Что касается собственно учебной программы гимназии, то необходимо иметь в виду, что с момента ее основания преподавание в ней велось «с немецкого». Ломоносов решительно порывает с этой порочной практикой. Он вводит в программу гимназического обучения курсы («классы», «школы») русского языка, русского красноречия и русской истории. Он требует преподавать арифметику, геометрию, географию на русском языке. Исключение делалось для «первых оснований философии», которые следовало преподавать на латинском языке. Вообще изучению языков (и прежде всего латинского) Ломоносов в своем проекте уделяет серьезное внимание. Кроме латыни, гимназисты должны были изучить начала греческого языка и сверх того, факультативно — немецкий и французский. Наряду с языками им предстояло усвоить «первые основания нужнейших наук», в число которых входили арифметика, геометрия, география, тригонометрия (эта дисциплина, как и русские «классы», впервые вводилась в программу Ломоносовым), а также философия, состоявшая из «логики, метафизики и практической философии» (скорее всего под «практической философией» надо понимать физику).

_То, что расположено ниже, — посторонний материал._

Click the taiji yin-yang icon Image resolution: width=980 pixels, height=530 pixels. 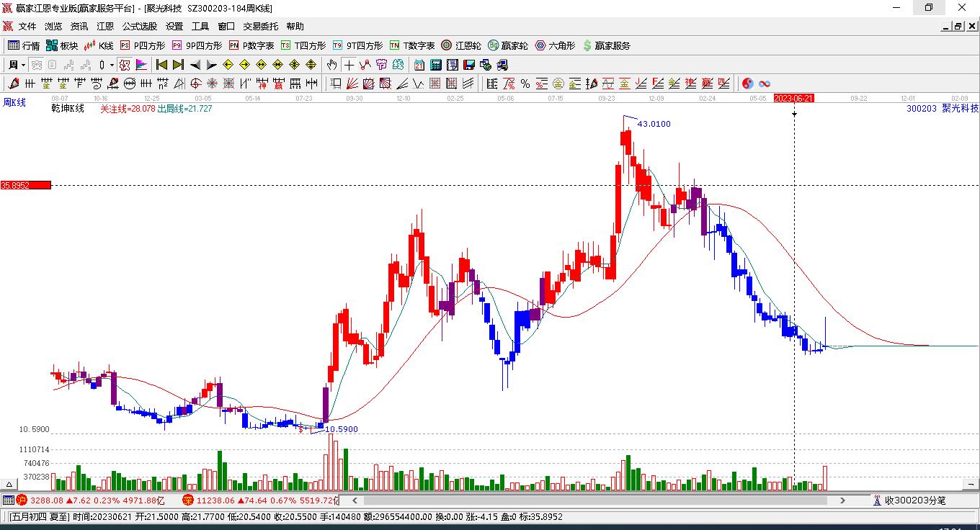click(x=747, y=84)
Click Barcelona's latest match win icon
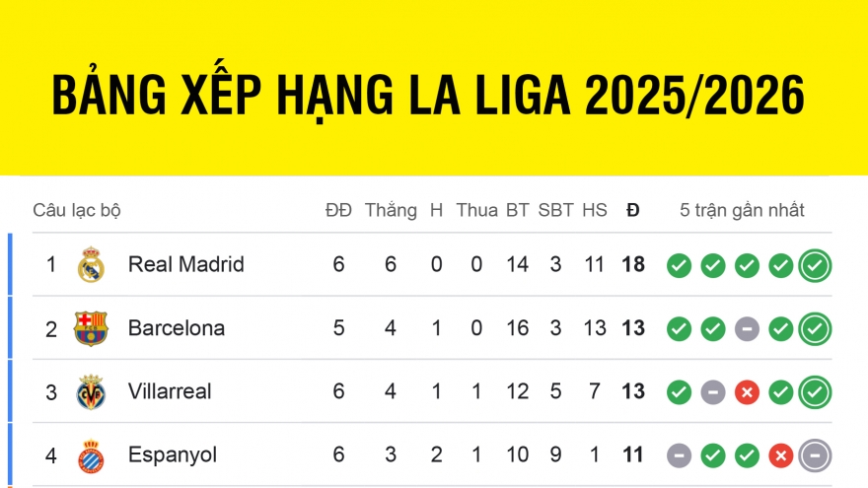This screenshot has width=868, height=488. click(816, 328)
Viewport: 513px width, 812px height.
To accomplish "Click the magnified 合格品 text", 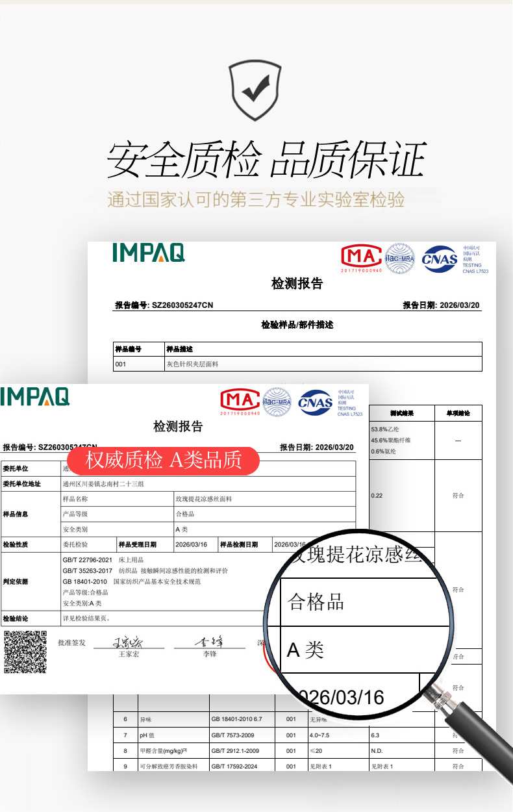I will click(316, 602).
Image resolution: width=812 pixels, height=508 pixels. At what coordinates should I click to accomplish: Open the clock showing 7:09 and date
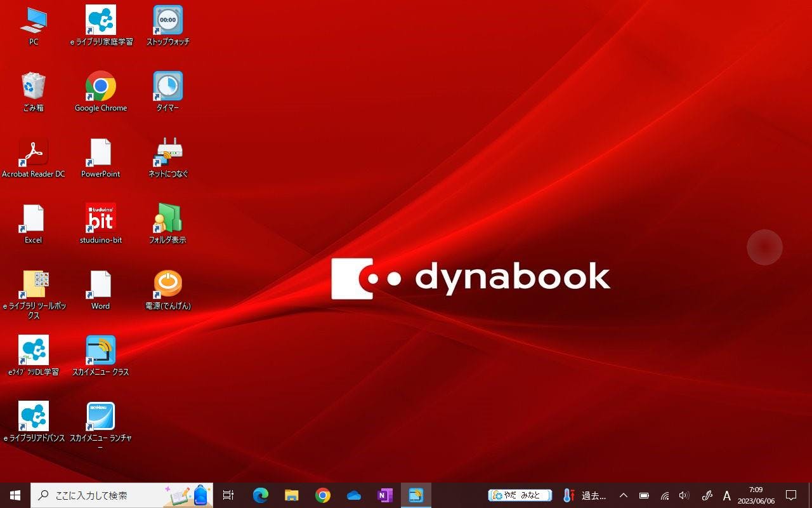(756, 495)
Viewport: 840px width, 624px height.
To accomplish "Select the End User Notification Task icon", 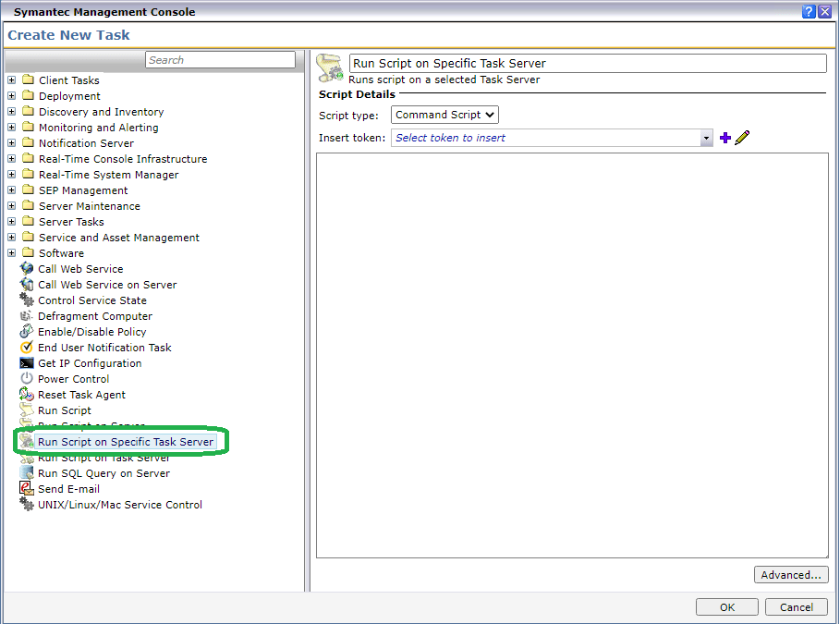I will tap(27, 348).
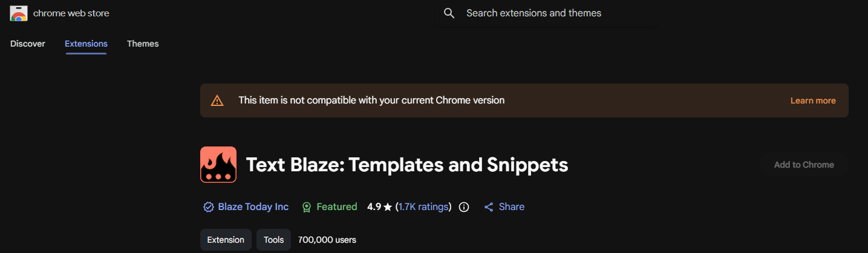Viewport: 868px width, 253px height.
Task: Click the Text Blaze flame logo
Action: 218,165
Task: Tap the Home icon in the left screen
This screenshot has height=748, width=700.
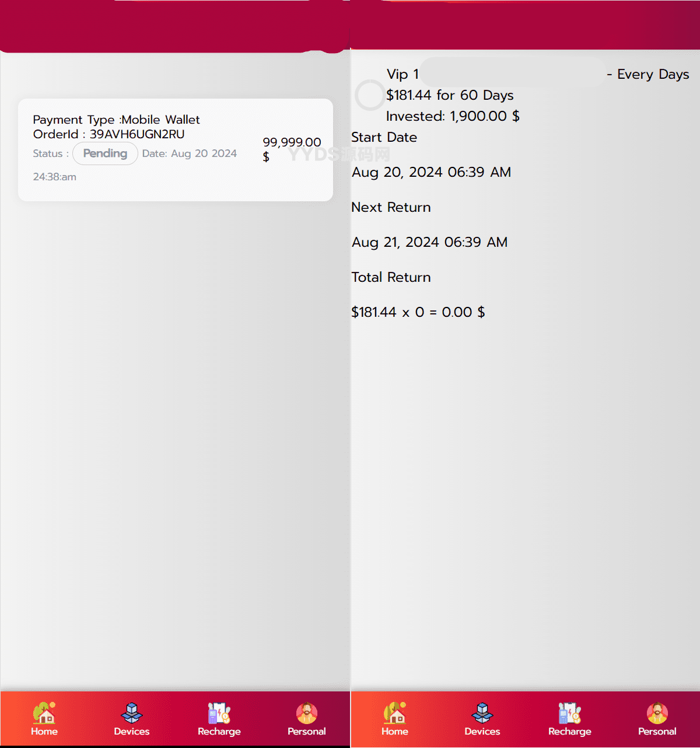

Все эти учебные циклы — русский, латинский и «первых оснований наук» — должны были, по мысли Ломоносова, чередоваться на каждом году обучения ежедневно: «В классах должен соблюдаться следующий порядок: утром с 7 до 9 часов должно вестись преподавание во всех латинских классах, с 9 до 11 — в русских, а с 2 до 4 пополудни — в классах первых оснований наук».

Предметом особой заботы Ломоносова было моральное воспитание гимназистов, чему посвящены седьмая и восьмая главы проекта — «Об узаконениях для гимназистов» и «Об обязанностях учителей». Наряду с выполнением религиозно-нравственных заветов, принятых в христианском государстве, Ломоносов требует от учеников прежде всего подчинить себя главной цели, ради которой они поступили в гимназию: «При наблюдении заповедей Божиих в Десятисловии и заповедей церковных, коими обеими любви к Богу и ближнему и началам премудрости страха Господня научаемся, следует первая гимназистов должность, чтобы к наукам простирать крайнее прилежание и никакой другой склонности не внимать и не дать в уме так усилиться, чтобы рачение к учению урон или малое ослабление потерпело».

В сущности, все «узаконения для гимназистов» подчинены этой главной цели: все, что помогает учению, — добродетельно, все, что мешает, — порочно. Ломоносов вменяет им в обязанность беспрекословное послушание учителям, требует «отбегать от ссор междоусобных, а особливо от бесчестных браней и от драк, не попрекать другого природными недостатками и не злобствовать», «не мешать другим в ученьи криком, играньем, стуком, шумом или каким другим образом, чем рассуждение и память в беспорядок приведены быть могут» и т. д. Чтобы ученики не выросли заносчивыми либо подобострастными, Ломоносов предъявляет и к преподавателям моральные требования, которые призваны обратить закон беспрекословного послушания им во благо для учеников: «Учители с учениками не должны поступать ни гордо, ни фамилиарно. Первое производит к ним ненависть, второе — презрение. Умеренность не даст места ни тому, ни другому, и словом, учитель должен не токмо словами учение, но и поступками добрый пример показывать учащимся». Предписанное учителям, добавляет Ломоносов, «надлежит наблюдать и самому ректору, поелику он есть учитель».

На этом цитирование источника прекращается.